Data records:
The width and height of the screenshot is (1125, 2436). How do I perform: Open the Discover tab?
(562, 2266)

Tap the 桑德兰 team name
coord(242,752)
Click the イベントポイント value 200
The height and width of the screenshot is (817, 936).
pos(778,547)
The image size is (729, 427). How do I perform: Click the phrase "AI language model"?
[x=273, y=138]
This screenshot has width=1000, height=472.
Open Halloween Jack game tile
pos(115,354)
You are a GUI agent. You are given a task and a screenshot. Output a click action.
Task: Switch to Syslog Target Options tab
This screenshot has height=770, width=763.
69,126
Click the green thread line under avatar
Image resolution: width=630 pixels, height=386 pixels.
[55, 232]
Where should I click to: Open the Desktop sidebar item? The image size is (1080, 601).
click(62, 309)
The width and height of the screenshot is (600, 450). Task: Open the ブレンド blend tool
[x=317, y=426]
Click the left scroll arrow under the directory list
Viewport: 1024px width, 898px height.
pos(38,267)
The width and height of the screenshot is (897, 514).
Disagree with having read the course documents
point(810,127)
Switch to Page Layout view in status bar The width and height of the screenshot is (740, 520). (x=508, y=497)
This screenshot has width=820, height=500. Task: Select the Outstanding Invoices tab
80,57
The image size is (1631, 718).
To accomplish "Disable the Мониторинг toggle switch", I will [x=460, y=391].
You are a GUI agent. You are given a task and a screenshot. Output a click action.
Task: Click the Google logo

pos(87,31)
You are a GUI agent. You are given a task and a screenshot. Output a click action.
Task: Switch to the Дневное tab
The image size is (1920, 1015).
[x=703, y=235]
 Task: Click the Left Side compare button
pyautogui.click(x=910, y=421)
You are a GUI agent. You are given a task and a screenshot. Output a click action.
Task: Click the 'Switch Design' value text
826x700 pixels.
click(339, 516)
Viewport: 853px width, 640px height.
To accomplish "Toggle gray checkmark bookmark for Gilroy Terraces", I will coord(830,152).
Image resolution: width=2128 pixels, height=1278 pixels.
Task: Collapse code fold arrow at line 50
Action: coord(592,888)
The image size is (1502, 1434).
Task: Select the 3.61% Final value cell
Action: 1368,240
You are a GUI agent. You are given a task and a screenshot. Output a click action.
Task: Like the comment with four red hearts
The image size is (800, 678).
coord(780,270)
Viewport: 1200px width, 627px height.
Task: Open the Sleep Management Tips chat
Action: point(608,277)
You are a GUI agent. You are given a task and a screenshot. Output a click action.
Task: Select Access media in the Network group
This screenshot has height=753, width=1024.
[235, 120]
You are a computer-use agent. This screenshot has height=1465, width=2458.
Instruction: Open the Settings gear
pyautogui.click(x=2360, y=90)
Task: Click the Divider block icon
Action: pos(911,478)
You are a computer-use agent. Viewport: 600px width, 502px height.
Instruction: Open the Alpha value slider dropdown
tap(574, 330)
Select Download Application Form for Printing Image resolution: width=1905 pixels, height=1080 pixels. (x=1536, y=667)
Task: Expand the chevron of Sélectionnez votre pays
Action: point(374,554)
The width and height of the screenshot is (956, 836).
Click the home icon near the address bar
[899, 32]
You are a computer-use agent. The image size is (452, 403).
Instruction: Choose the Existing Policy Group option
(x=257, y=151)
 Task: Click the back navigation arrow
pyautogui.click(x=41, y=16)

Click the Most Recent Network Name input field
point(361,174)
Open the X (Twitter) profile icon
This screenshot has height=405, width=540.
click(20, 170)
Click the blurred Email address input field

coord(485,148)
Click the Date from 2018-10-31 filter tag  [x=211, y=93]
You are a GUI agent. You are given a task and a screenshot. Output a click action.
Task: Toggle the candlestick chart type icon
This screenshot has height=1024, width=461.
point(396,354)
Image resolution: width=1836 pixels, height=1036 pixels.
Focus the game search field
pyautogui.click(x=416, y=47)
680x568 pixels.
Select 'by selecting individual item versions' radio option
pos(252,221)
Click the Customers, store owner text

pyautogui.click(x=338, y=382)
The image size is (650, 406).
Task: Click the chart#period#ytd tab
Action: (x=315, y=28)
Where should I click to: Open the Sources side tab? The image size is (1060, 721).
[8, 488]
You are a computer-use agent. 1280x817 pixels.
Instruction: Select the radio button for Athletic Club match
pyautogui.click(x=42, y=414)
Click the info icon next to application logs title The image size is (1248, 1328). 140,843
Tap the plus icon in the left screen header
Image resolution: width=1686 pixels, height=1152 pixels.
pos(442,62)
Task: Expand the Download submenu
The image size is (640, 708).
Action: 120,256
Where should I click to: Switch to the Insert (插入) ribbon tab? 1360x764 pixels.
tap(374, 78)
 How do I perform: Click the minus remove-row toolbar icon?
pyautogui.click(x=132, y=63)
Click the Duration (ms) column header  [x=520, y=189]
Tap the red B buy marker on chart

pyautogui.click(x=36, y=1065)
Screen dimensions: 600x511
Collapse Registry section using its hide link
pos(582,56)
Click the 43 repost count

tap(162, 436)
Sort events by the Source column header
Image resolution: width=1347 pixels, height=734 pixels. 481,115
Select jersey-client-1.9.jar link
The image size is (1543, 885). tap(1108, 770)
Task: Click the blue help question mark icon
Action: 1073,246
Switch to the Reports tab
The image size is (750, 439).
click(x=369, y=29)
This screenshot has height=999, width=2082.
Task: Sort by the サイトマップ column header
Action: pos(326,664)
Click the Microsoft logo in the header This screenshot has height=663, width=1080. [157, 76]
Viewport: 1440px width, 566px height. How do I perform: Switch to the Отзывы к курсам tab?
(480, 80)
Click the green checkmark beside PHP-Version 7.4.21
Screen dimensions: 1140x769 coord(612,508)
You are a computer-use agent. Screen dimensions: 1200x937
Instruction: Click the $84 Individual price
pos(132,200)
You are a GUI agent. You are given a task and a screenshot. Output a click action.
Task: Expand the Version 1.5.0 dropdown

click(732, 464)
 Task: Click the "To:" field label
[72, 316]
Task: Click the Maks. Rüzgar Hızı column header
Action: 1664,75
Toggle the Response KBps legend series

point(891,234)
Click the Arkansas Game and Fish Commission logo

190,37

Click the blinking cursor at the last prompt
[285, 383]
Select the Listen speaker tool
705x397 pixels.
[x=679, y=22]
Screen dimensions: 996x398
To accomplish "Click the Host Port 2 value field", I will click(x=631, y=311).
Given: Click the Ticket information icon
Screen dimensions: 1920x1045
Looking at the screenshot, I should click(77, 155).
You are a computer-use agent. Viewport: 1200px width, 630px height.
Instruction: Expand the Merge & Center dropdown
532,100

Action item:
From the records above, extract each line exactly as shown.

Exercise result:
The width and height of the screenshot is (1125, 2436). How do I perform: Open the Discover tab?
(562, 2266)

Tap the 桑德兰 team name
coord(242,752)
Click the イベントポイント value 200
The height and width of the screenshot is (817, 936).
pos(778,547)
The image size is (729, 427). How do I perform: Click the phrase "AI language model"?
[x=273, y=138]
This screenshot has width=1000, height=472.
Open Halloween Jack game tile
pos(115,354)
You are a GUI agent. You are given a task and a screenshot. Output a click action.
Task: Switch to Syslog Target Options tab
This screenshot has height=770, width=763.
69,126
Click the green thread line under avatar
Image resolution: width=630 pixels, height=386 pixels.
[55, 232]
Where should I click to: Open the Desktop sidebar item? The image size is (1080, 601).
click(62, 309)
The width and height of the screenshot is (600, 450). Task: Open the ブレンド blend tool
[x=317, y=426]
Click the left scroll arrow under the directory list
Viewport: 1024px width, 898px height.
pos(38,267)
The width and height of the screenshot is (897, 514).
Disagree with having read the course documents
point(810,127)
Switch to Page Layout view in status bar The width and height of the screenshot is (740, 520). (x=508, y=497)
This screenshot has width=820, height=500. Task: Select the Outstanding Invoices tab
80,57
The image size is (1631, 718).
To accomplish "Disable the Мониторинг toggle switch", I will [x=460, y=391].
You are a GUI agent. You are given a task and a screenshot. Output a click action.
Task: Click the Google logo

pos(87,31)
You are a GUI agent. You are given a task and a screenshot. Output a click action.
Task: Switch to the Дневное tab
The image size is (1920, 1015).
[x=703, y=235]
 Task: Click the Left Side compare button
pyautogui.click(x=910, y=421)
You are a GUI agent. You are given a task and a screenshot. Output a click action.
Task: Click the 'Switch Design' value text
826x700 pixels.
click(339, 516)
Viewport: 853px width, 640px height.
To accomplish "Toggle gray checkmark bookmark for Gilroy Terraces", I will coord(830,152).
Image resolution: width=2128 pixels, height=1278 pixels.
Task: Collapse code fold arrow at line 50
Action: coord(592,888)
The image size is (1502, 1434).
Task: Select the 3.61% Final value cell
Action: 1368,240
You are a GUI agent. You are given a task and a screenshot. Output a click action.
Task: Like the comment with four red hearts
The image size is (800, 678).
coord(780,270)
Viewport: 1200px width, 627px height.
Task: Open the Sleep Management Tips chat
Action: point(608,277)
You are a GUI agent. You are given a task and a screenshot. Output a click action.
Task: Select Access media in the Network group
This screenshot has height=753, width=1024.
[235, 120]
You are a computer-use agent. This screenshot has height=1465, width=2458.
Instruction: Open the Settings gear
pyautogui.click(x=2360, y=90)
Task: Click the Divider block icon
Action: pos(911,478)
You are a computer-use agent. Viewport: 600px width, 502px height.
Instruction: Open the Alpha value slider dropdown
tap(574, 330)
Select Download Application Form for Printing Image resolution: width=1905 pixels, height=1080 pixels. (x=1536, y=667)
Task: Expand the chevron of Sélectionnez votre pays
Action: point(374,554)
The width and height of the screenshot is (956, 836).
Click the home icon near the address bar
[899, 32]
You are a computer-use agent. The image size is (452, 403).
Instruction: Choose the Existing Policy Group option
(x=257, y=151)
 Task: Click the back navigation arrow
pyautogui.click(x=41, y=16)

Click the Most Recent Network Name input field
point(361,174)
Open the X (Twitter) profile icon
This screenshot has height=405, width=540.
click(20, 170)
Click the blurred Email address input field

coord(485,148)
Click the Date from 2018-10-31 filter tag  [x=211, y=93]
You are a GUI agent. You are given a task and a screenshot. Output a click action.
Task: Toggle the candlestick chart type icon
This screenshot has height=1024, width=461.
point(396,354)
Image resolution: width=1836 pixels, height=1036 pixels.
Focus the game search field
pyautogui.click(x=416, y=47)
680x568 pixels.
Select 'by selecting individual item versions' radio option
pos(252,221)
Click the Customers, store owner text

pyautogui.click(x=338, y=382)
The image size is (650, 406).
Task: Click the chart#period#ytd tab
Action: (x=315, y=28)
Where should I click to: Open the Sources side tab? The image size is (1060, 721).
[8, 488]
You are a computer-use agent. 1280x817 pixels.
Instruction: Select the radio button for Athletic Club match
pyautogui.click(x=42, y=414)
Click the info icon next to application logs title The image size is (1248, 1328). 140,843
Tap the plus icon in the left screen header
Image resolution: width=1686 pixels, height=1152 pixels.
pos(442,62)
Task: Expand the Download submenu
The image size is (640, 708).
Action: 120,256
Where should I click to: Switch to the Insert (插入) ribbon tab? 1360x764 pixels.
tap(374, 78)
 How do I perform: Click the minus remove-row toolbar icon?
pyautogui.click(x=132, y=63)
Click the Duration (ms) column header  [x=520, y=189]
Tap the red B buy marker on chart

pyautogui.click(x=36, y=1065)
Screen dimensions: 600x511
Collapse Registry section using its hide link
pos(582,56)
Click the 43 repost count

tap(162, 436)
Sort events by the Source column header
Image resolution: width=1347 pixels, height=734 pixels. 481,115
Select jersey-client-1.9.jar link
The image size is (1543, 885). tap(1108, 770)
Task: Click the blue help question mark icon
Action: 1073,246
Switch to the Reports tab
The image size is (750, 439).
click(x=369, y=29)
This screenshot has height=999, width=2082.
Task: Sort by the サイトマップ column header
Action: pos(326,664)
Click the Microsoft logo in the header This screenshot has height=663, width=1080. [157, 76]
Viewport: 1440px width, 566px height. How do I perform: Switch to the Отзывы к курсам tab?
(480, 80)
Click the green checkmark beside PHP-Version 7.4.21
Screen dimensions: 1140x769 coord(612,508)
You are a computer-use agent. Screen dimensions: 1200x937
Instruction: Click the $84 Individual price
pos(132,200)
You are a GUI agent. You are given a task and a screenshot. Output a click action.
Task: Expand the Version 1.5.0 dropdown

click(732, 464)
 Task: Click the "To:" field label
[72, 316]
Task: Click the Maks. Rüzgar Hızı column header
Action: 1664,75
Toggle the Response KBps legend series

point(891,234)
Click the Arkansas Game and Fish Commission logo

190,37

Click the blinking cursor at the last prompt
[285, 383]
Select the Listen speaker tool
705x397 pixels.
[x=679, y=22]
Screen dimensions: 996x398
To accomplish "Click the Host Port 2 value field", I will click(x=631, y=311).
Given: Click the Ticket information icon
Screen dimensions: 1920x1045
Looking at the screenshot, I should click(77, 155).
You are a computer-use agent. Viewport: 1200px width, 630px height.
Instruction: Expand the Merge & Center dropdown
532,100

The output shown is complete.